二人して「ああ見えて」を門脇の枕詞のように使う。
一体、知己と家永には、門脇蓮はどう見えているのだろうか。
「だから、家永が研究生として門脇が欲しいって思うのは、ごく自然なことだし気持ちは分かるんだ……けどっ」
言っている言葉とは真逆の表情浮かべる知己に、意味が分からず家永は
「けど?」
と続きを促した。
「だけど……そういうのを言われるがまま言うって、なんか……なんか……その……」
もにゃもにゃと歯切れの悪い言い方する知己を
「……」
黙って家永が見つめていると、知己は観念したかのように、
「……いいのかよ。
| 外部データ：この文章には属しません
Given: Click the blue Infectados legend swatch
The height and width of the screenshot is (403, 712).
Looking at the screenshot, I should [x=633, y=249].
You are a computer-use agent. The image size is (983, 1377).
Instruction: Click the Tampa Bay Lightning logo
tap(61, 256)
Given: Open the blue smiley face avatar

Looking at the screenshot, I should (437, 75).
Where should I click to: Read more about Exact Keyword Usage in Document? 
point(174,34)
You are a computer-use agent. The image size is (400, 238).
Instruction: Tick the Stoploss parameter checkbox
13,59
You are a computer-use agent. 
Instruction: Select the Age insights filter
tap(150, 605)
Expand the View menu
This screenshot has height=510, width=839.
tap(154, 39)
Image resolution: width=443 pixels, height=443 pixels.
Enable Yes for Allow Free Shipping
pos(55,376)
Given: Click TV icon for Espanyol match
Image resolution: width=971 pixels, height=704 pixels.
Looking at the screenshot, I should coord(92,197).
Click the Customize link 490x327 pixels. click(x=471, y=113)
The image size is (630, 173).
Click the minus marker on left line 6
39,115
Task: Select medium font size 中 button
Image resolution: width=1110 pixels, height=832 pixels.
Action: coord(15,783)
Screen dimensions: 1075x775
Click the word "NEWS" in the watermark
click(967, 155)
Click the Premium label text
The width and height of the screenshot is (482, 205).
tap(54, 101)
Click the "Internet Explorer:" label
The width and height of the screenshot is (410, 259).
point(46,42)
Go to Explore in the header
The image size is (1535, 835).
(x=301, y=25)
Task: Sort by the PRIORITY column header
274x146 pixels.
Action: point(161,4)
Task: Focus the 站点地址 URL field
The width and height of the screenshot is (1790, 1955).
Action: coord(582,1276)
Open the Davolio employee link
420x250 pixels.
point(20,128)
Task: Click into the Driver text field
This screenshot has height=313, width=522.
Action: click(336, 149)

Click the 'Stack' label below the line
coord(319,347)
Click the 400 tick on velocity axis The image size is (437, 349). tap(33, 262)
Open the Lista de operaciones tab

門脇の言いなりになって」
と、ぼそりと本音を口にした。
「それは仕方ない」
さらりと答える家永に
「え? そうなのか? それって仕方ないことなのか?」
知己は少なからず焦った。
(家永。教官なのに、そんなこと言わされて「仕方ない」って受け入れてて……あの門脇の言いなりなのか?)
(と、いうことは……既に門脇が気持ちの上で家永よりも優位に立っていると見ていいのか?)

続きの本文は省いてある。